The Washington Nationals agreed to terms on a one-year deal with newly acquired starting pitcher Doug Fister, avoiding arbitration.

Fister will earn $7.2 million in 2014, plus an additional $100,000 if he reaches 200 innings. Today’s deal is good news for the Nationals, as for a while it seemed as though an arbitration hearing would be inevitable. On Jan. 17, the deadline for teams and arbitration-eligible players to exchange salary figures, Fister asked for $8.5 million and the Nationals offered $5.75 million.

Despite the significant separation in figures, general manager Mike Rizzo remained confident that the team would come to agreement with Fister and Tyler Clippard, who could still end up in a hearing.
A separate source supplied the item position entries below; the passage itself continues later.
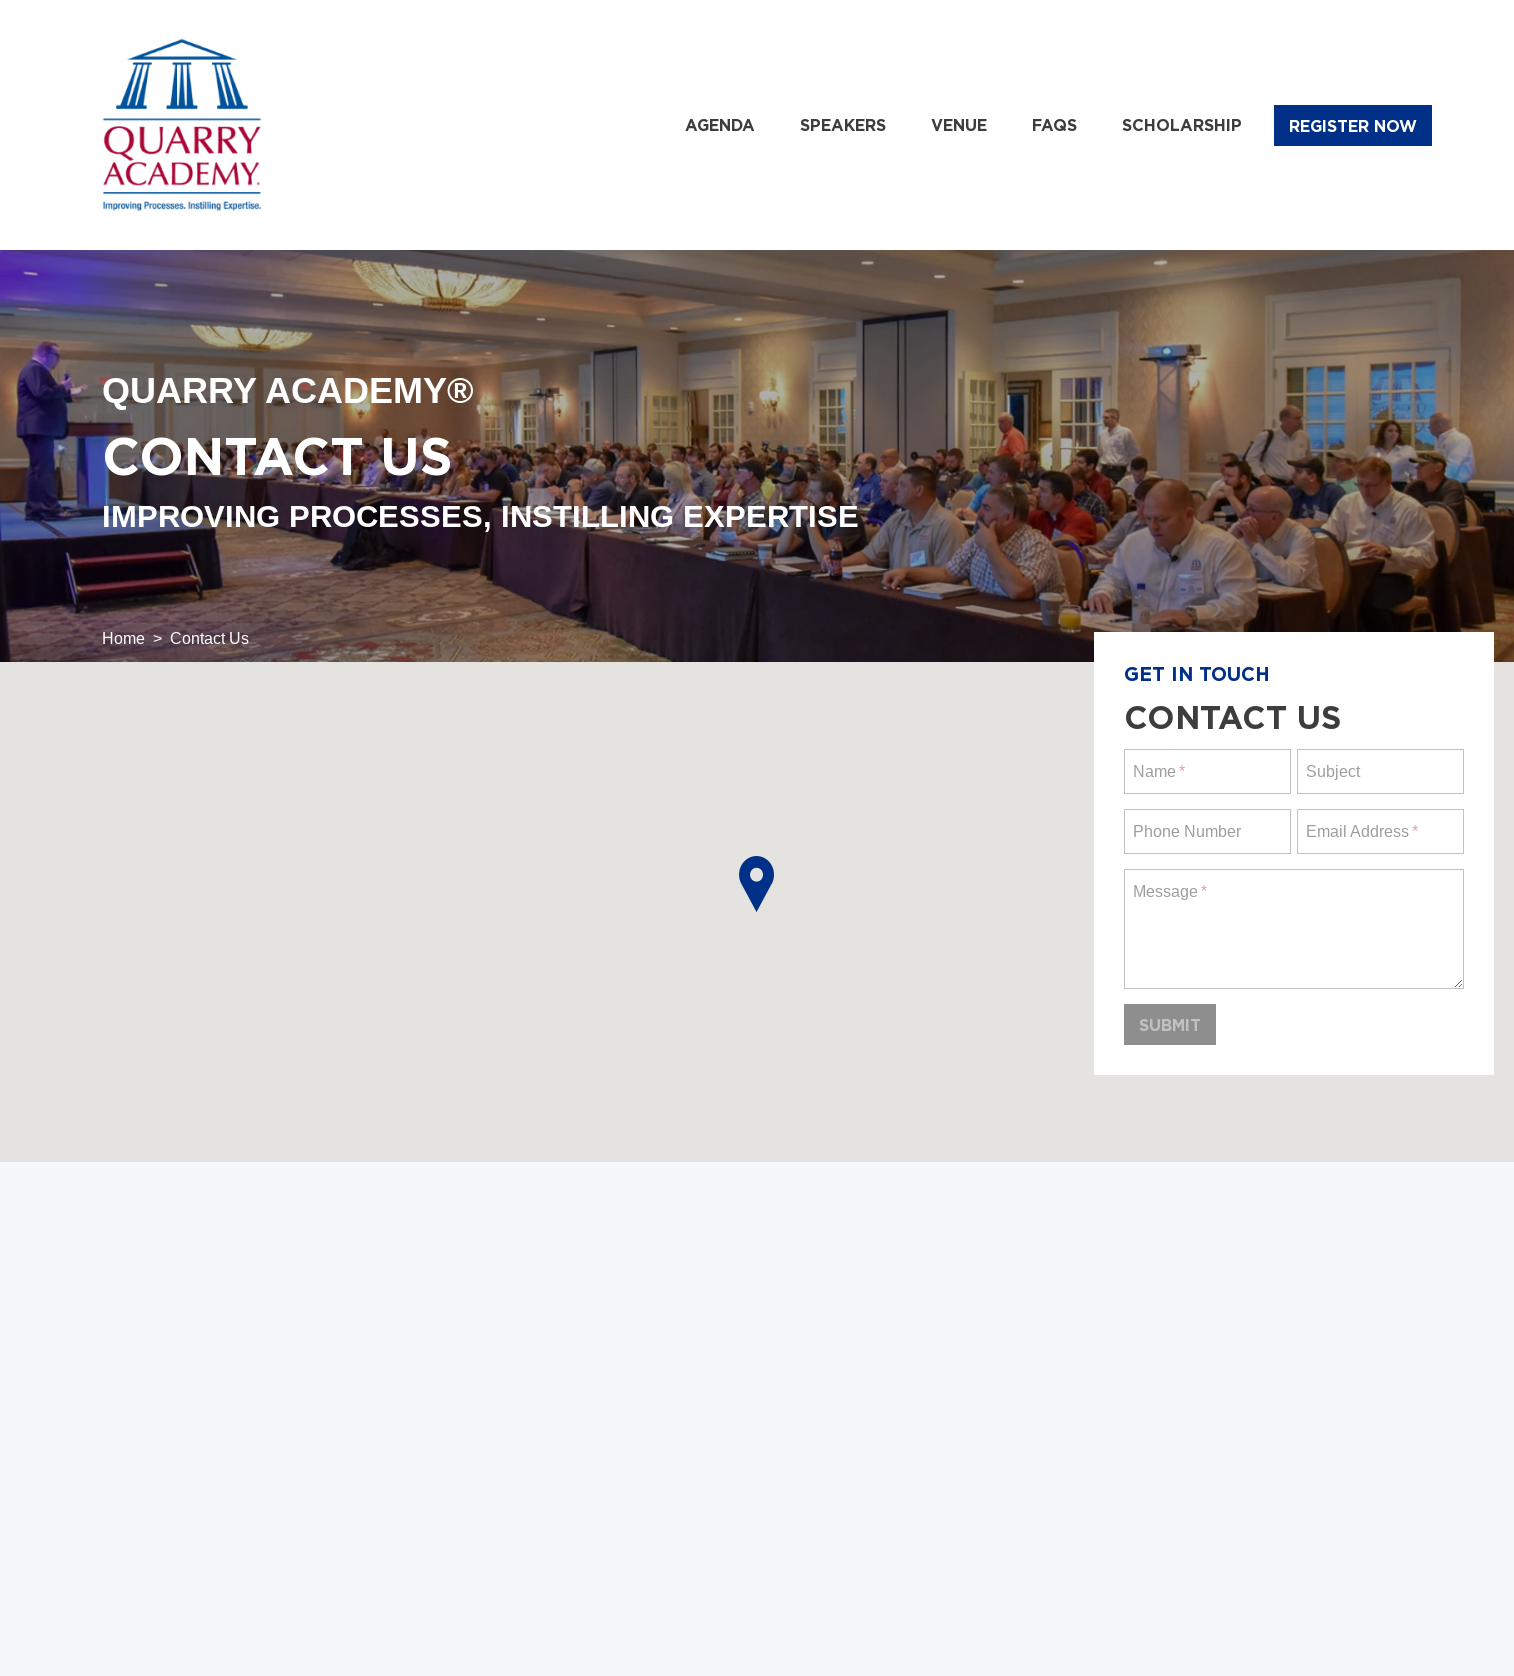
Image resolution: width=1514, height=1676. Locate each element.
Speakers (843, 125)
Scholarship (1182, 125)
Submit (1170, 1025)
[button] (756, 884)
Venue (959, 125)
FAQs (1054, 125)
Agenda (720, 125)
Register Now (1353, 126)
“We had a pretty good strategy with our filing numbers. You’re talking about two players that are extremely important to us coming into 2014 and beyond. We certainly don’t like taking people into the [hearings] and if we can avoid that with a deal that makes sense for both guys, I would certainly like to do it,” Rizzo said in an interview with MLB Network’s ‘Hot Stove’ in January.

Fister will end up making a little more than the midpoint of the original figures, earning a significant raise from the $4 million he made with Detroit last season.
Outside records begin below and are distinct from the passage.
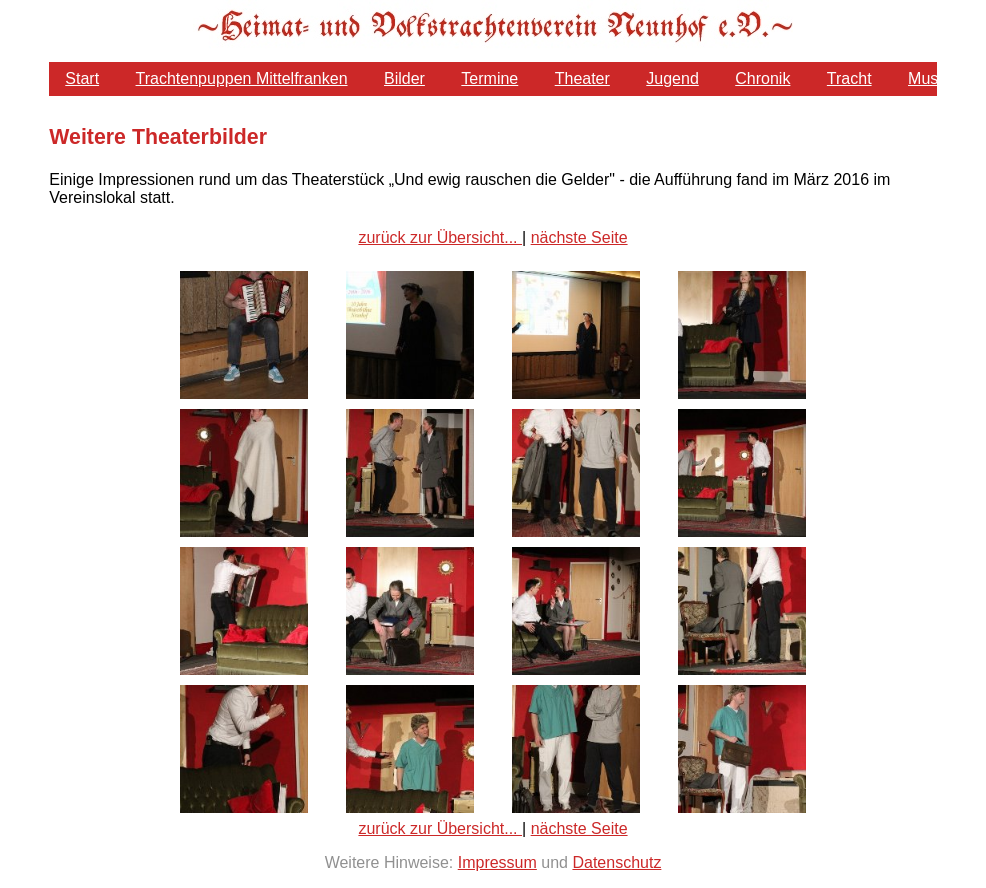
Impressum (497, 862)
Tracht (849, 78)
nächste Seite (579, 237)
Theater (582, 78)
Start (82, 78)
The Nationals have now avoided arbitration with nine players, with Tyler Clippard being the only one remaining. There’s a chance that Clippard and the Nationals won’t be able to come to terms before an arbitration hearing, as both sides appear to be far apart on figures. After he made $4 million last season, Clippard asked for $6.35 million and the Nationals offered $4.45 million.
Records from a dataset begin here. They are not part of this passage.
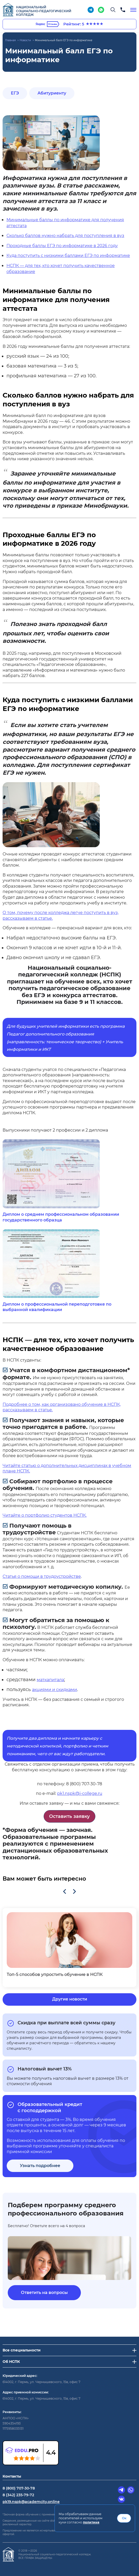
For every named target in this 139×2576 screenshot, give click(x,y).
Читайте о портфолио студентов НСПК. (45, 1515)
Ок (124, 2518)
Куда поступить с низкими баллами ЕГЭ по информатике (68, 255)
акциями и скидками (54, 1689)
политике (91, 2522)
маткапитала (50, 1679)
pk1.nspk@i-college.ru (79, 1793)
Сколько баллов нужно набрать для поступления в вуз (65, 235)
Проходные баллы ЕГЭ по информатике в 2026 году (62, 245)
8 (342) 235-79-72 (18, 2495)
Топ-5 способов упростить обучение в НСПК (55, 1974)
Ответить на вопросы (44, 2292)
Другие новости (69, 1999)
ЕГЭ (15, 93)
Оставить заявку (69, 1816)
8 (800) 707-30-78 (19, 2488)
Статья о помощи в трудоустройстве (42, 1576)
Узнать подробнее (40, 2165)
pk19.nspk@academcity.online (31, 2501)
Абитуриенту (51, 93)
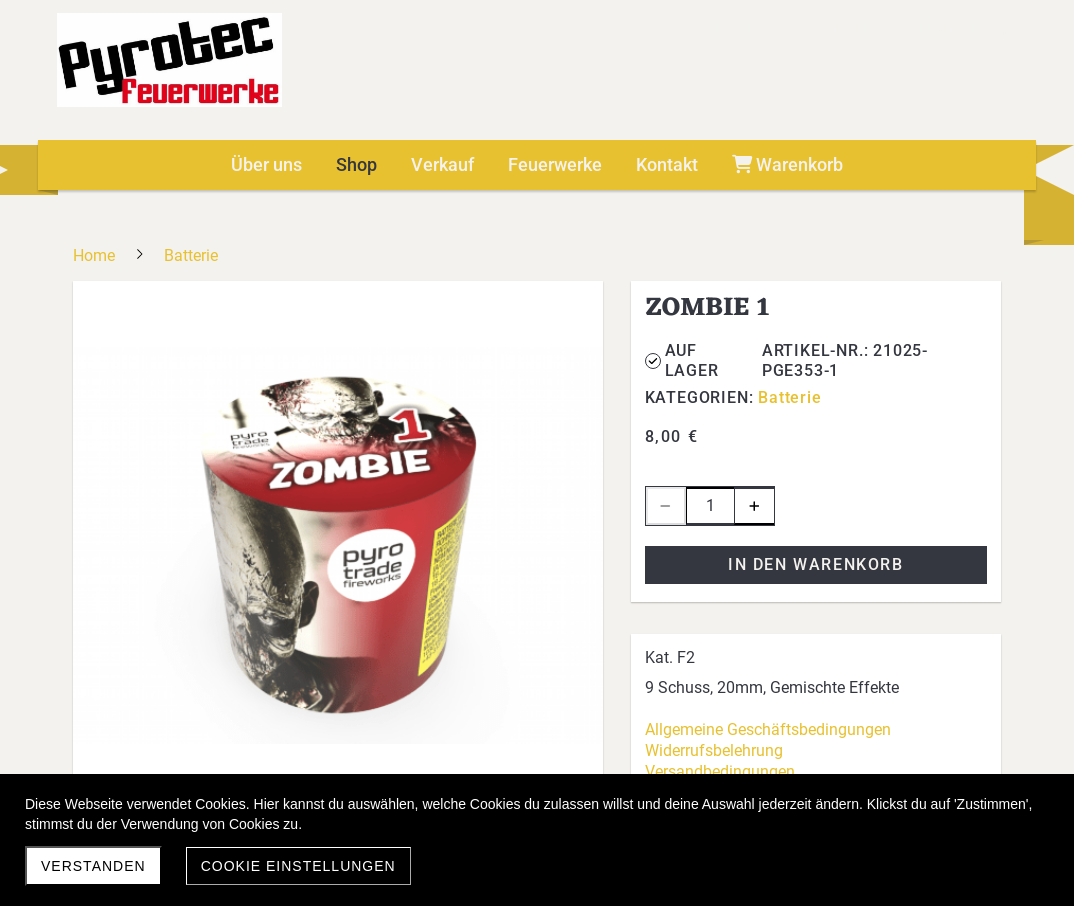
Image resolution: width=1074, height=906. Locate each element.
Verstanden (93, 866)
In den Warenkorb (816, 564)
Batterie (789, 397)
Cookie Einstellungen (298, 866)
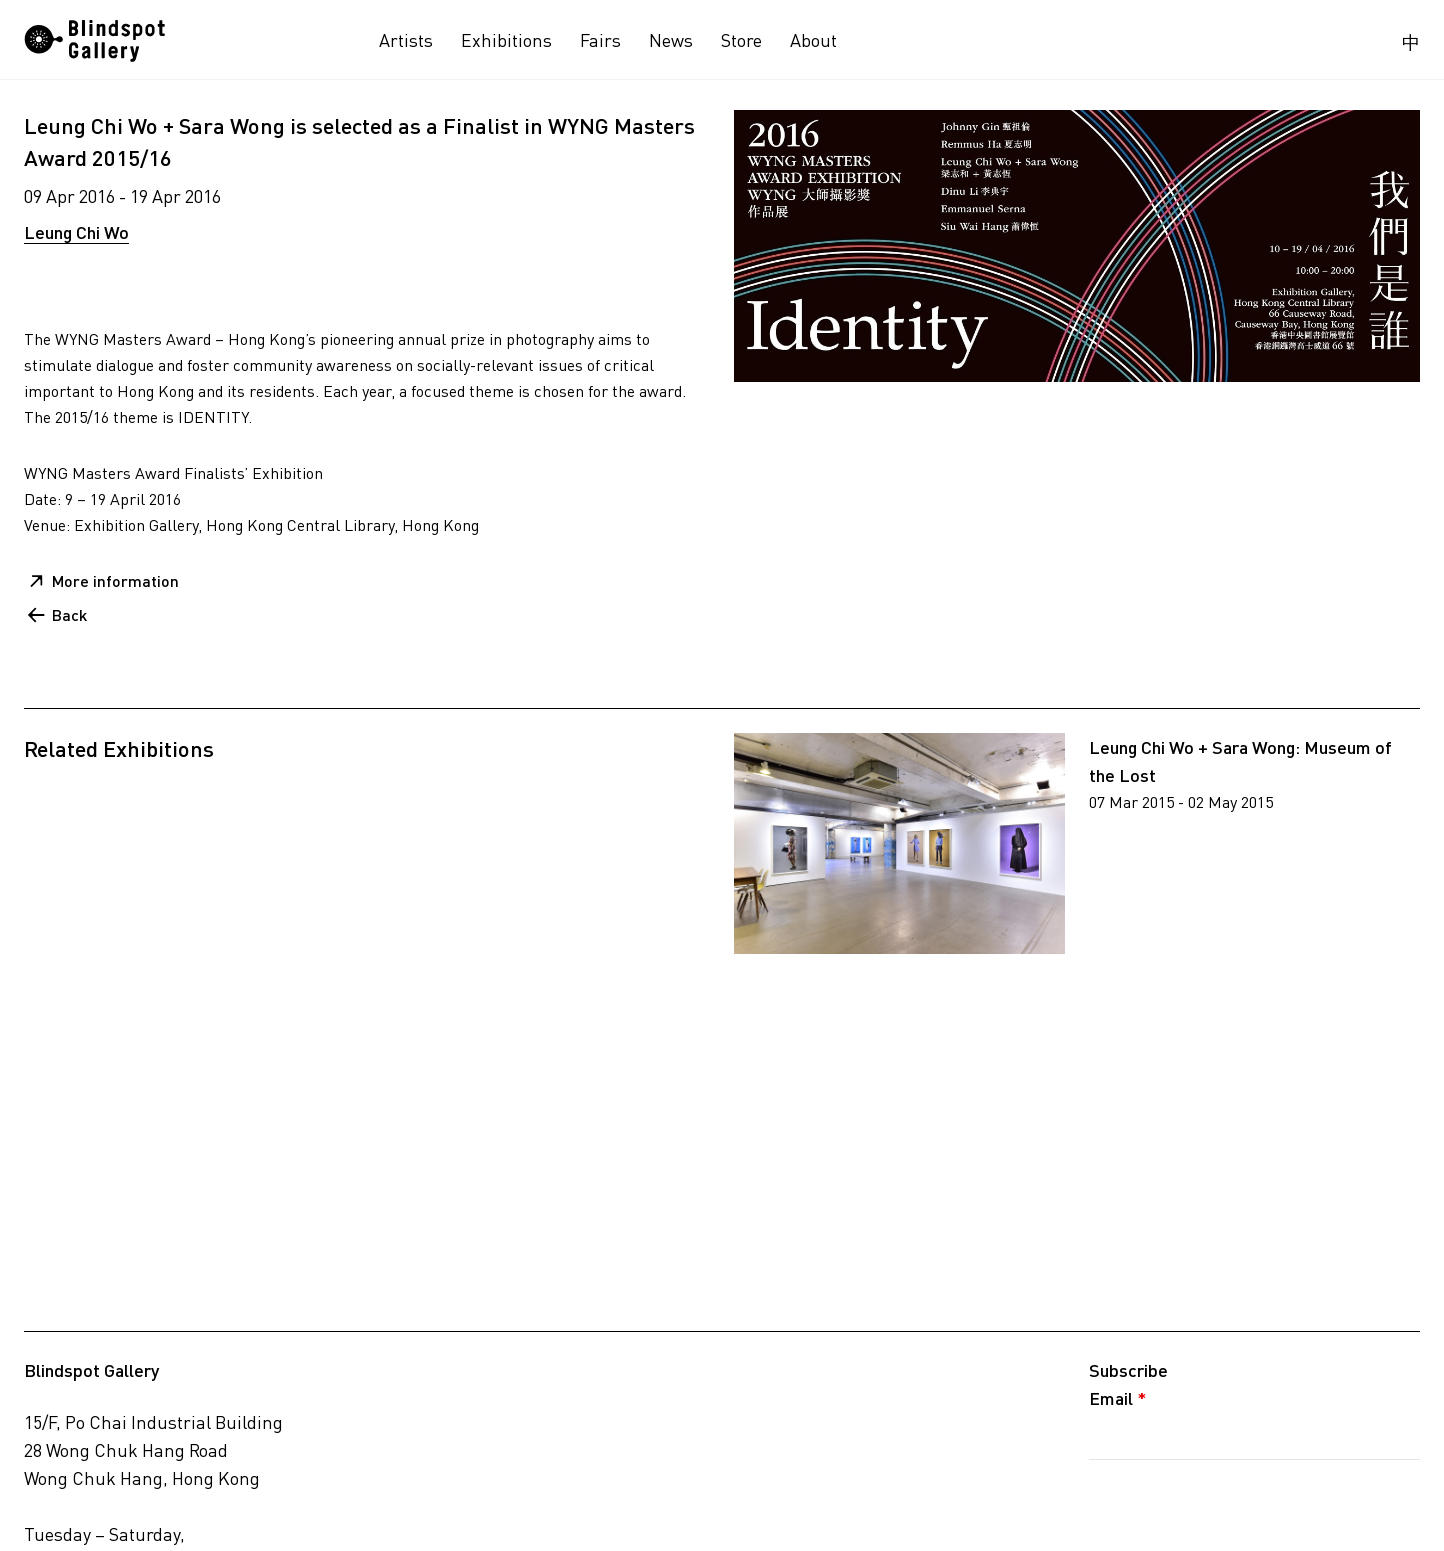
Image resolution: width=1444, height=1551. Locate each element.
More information (115, 580)
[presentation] (1241, 1504)
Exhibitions (506, 40)
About (813, 40)
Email (1118, 1398)
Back (69, 614)
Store (741, 40)
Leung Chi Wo (76, 232)
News (671, 40)
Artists (406, 40)
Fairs (600, 40)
Given how crucial Clippard has been for the Nationals the last few seasons, he will most likely get a number that he wants, whether it happens at a hearing or with a one-year deal before the hearings.  Salary arbitration hearings begin today and will continue through Feb. 21. It is not known when Clippard’s hearing will take place. The sides have until the moment before they walk into the hearing room to come to an agreement.

While there is still some uncertainty with Clippard, avoiding arbitration with Fister was something Rizzo wanted to get done sooner rather than later, as hearings can sometimes create tensions between players and the front office. Fortunately for the Nationals, they’ll have one less thing to worry about this month and Fister can now focus solely on preparing for the 2014 season when pitchers and catchers report to Spring Training in two weeks.